::: Data for this exercise :::
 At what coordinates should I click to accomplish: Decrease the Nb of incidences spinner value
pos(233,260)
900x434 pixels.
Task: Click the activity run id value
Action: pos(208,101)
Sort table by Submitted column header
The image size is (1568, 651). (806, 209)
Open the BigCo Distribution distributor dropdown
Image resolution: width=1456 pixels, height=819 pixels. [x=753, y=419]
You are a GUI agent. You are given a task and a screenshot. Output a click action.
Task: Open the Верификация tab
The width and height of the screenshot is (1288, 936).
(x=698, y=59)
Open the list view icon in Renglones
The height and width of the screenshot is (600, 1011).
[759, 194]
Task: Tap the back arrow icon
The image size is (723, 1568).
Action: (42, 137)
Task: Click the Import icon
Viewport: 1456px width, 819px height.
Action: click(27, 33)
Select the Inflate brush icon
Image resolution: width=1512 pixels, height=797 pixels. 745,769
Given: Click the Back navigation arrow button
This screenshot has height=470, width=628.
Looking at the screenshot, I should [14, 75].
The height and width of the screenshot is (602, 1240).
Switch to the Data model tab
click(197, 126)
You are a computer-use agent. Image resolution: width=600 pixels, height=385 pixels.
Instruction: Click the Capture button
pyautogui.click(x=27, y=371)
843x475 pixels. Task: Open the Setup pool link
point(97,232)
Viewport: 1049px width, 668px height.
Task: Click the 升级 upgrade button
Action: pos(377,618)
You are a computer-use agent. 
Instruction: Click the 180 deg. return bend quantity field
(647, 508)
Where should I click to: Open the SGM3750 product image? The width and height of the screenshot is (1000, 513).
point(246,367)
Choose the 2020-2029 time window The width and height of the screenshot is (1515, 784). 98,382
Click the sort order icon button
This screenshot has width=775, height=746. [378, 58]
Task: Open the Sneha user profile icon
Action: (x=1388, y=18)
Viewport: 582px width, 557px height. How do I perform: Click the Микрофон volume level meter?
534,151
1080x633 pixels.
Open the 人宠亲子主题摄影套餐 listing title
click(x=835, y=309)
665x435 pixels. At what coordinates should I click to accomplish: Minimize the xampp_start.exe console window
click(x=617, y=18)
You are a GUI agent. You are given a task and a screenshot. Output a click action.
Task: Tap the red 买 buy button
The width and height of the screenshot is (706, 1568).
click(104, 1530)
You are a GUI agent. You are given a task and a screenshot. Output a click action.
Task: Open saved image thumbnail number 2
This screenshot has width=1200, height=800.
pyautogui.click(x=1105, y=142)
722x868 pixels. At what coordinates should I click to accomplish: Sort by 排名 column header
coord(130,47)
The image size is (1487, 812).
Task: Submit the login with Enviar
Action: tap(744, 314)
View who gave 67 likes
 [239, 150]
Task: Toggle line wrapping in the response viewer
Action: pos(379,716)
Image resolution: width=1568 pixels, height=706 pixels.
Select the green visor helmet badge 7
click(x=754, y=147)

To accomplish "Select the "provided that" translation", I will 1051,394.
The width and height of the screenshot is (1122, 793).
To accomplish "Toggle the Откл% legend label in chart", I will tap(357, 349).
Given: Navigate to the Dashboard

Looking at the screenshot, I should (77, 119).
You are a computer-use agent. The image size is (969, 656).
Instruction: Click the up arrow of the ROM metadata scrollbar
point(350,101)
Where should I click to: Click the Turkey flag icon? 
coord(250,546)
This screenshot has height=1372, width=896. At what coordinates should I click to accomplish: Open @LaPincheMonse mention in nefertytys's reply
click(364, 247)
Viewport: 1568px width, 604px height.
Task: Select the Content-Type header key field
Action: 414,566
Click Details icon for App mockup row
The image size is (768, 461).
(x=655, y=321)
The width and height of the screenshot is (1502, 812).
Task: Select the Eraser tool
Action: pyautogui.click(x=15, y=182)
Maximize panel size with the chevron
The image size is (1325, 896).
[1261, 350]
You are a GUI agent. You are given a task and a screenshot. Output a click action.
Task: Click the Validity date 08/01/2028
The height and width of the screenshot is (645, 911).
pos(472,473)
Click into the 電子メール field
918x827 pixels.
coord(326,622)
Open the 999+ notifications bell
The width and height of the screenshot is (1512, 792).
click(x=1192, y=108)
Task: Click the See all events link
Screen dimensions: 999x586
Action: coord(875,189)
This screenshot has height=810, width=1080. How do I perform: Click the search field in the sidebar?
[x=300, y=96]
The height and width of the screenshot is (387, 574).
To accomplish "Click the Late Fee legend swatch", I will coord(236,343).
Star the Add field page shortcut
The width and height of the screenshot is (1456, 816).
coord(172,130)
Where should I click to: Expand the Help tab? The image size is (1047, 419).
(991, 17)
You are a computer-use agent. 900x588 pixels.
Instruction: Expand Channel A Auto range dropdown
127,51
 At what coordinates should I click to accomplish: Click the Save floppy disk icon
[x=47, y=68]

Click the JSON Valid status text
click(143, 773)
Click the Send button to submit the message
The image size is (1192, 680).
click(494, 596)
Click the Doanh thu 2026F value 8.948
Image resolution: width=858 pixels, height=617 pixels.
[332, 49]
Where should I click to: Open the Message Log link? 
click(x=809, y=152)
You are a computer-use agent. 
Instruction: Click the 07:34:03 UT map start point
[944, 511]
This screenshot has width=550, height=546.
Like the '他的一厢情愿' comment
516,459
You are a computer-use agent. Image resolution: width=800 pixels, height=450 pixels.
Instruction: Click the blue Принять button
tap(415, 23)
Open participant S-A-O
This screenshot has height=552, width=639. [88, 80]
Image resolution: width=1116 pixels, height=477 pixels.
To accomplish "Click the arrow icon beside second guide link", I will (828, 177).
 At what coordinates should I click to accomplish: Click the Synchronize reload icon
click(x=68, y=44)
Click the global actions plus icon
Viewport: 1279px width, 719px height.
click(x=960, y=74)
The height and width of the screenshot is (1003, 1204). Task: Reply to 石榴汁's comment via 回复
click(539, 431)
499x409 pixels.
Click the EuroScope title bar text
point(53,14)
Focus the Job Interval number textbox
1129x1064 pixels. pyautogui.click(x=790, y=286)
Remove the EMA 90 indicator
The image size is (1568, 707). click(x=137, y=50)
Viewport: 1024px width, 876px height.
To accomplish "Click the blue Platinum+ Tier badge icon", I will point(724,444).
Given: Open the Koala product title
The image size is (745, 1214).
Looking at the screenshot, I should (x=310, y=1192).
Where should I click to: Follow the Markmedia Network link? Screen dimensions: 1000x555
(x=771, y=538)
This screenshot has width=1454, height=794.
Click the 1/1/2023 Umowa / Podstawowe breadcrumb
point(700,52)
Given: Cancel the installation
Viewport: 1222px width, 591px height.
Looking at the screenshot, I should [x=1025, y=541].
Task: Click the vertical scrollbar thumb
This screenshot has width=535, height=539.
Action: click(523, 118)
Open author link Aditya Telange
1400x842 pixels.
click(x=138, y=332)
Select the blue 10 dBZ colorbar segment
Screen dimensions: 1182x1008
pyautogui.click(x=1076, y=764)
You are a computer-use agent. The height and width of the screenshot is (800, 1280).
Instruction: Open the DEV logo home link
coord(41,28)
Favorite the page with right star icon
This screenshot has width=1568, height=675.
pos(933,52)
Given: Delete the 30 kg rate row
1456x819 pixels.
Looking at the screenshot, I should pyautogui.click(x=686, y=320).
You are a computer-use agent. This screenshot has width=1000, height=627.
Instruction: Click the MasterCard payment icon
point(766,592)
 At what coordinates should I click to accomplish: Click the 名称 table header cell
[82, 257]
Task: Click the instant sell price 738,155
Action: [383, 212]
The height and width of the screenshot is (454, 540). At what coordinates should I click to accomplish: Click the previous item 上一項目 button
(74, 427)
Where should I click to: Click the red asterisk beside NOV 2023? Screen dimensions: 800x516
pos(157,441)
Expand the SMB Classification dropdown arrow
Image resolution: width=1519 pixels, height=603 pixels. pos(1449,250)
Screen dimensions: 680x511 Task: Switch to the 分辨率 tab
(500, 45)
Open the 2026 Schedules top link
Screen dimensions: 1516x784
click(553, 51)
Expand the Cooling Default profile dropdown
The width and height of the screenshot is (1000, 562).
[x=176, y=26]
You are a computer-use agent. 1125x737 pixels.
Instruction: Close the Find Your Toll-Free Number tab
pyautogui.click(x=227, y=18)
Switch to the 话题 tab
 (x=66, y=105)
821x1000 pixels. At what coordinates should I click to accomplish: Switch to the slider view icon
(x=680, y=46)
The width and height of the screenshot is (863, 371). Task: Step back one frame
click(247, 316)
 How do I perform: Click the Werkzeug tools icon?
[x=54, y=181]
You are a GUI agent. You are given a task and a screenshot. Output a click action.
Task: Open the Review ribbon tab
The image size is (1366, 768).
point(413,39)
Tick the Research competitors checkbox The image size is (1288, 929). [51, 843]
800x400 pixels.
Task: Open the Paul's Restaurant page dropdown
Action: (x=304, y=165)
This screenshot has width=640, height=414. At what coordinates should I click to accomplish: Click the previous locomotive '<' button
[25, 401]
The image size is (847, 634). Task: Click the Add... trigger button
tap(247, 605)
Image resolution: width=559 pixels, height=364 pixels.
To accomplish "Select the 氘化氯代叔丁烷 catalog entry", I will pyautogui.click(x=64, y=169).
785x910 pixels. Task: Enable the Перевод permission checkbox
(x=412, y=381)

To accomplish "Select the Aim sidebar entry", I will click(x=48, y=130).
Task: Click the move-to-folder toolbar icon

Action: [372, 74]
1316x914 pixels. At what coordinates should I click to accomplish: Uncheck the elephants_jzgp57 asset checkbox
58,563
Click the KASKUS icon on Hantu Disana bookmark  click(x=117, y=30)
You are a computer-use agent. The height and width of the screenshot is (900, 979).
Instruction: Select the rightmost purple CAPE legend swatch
:::
• Exercise description:
Convert everything from the line containing "Given: Cancel the installation" down to the line containing "point(413,39)" into a numbered list, omitting blank lines.

• Right answer:
1. Given: Cancel the installation
2. Viewport: 1222px width, 591px height.
3. Looking at the screenshot, I should [x=1025, y=541].
4. Task: Click the vertical scrollbar thumb
5. This screenshot has width=535, height=539.
6. Action: click(523, 118)
7. Open author link Aditya Telange
8. 1400x842 pixels.
9. click(x=138, y=332)
10. Select the blue 10 dBZ colorbar segment
11. Screen dimensions: 1182x1008
12. pyautogui.click(x=1076, y=764)
13. You are a computer-use agent. The height and width of the screenshot is (800, 1280).
14. Instruction: Open the DEV logo home link
15. coord(41,28)
16. Favorite the page with right star icon
17. This screenshot has width=1568, height=675.
18. pos(933,52)
19. Given: Delete the 30 kg rate row
20. 1456x819 pixels.
21. Looking at the screenshot, I should pyautogui.click(x=686, y=320).
22. You are a computer-use agent. This screenshot has width=1000, height=627.
23. Instruction: Click the MasterCard payment icon
24. point(766,592)
25.  At what coordinates should I click to accomplish: Click the 名称 table header cell
26. [82, 257]
27. Task: Click the instant sell price 738,155
28. Action: [383, 212]
29. The height and width of the screenshot is (454, 540). At what coordinates should I click to accomplish: Click the previous item 上一項目 button
30. (74, 427)
31. Where should I click to: Click the red asterisk beside NOV 2023? Screen dimensions: 800x516
32. pos(157,441)
33. Expand the SMB Classification dropdown arrow
34. Image resolution: width=1519 pixels, height=603 pixels. pos(1449,250)
35. Screen dimensions: 680x511 Task: Switch to the 分辨率 tab
36. (500, 45)
37. Open the 2026 Schedules top link
38. Screen dimensions: 1516x784
39. click(553, 51)
40. Expand the Cooling Default profile dropdown
41. The width and height of the screenshot is (1000, 562).
42. [x=176, y=26]
43. You are a computer-use agent. 1125x737 pixels.
44. Instruction: Close the Find Your Toll-Free Number tab
45. pyautogui.click(x=227, y=18)
46. Switch to the 话题 tab
47.  (x=66, y=105)
48. 821x1000 pixels. At what coordinates should I click to accomplish: Switch to the slider view icon
49. (x=680, y=46)
50. The width and height of the screenshot is (863, 371). Task: Step back one frame
51. click(247, 316)
52.  How do I perform: Click the Werkzeug tools icon?
53. [x=54, y=181]
54. You are a GUI agent. You are given a task and a screenshot. Output a click action.
55. Task: Open the Review ribbon tab
56. The image size is (1366, 768).
57. point(413,39)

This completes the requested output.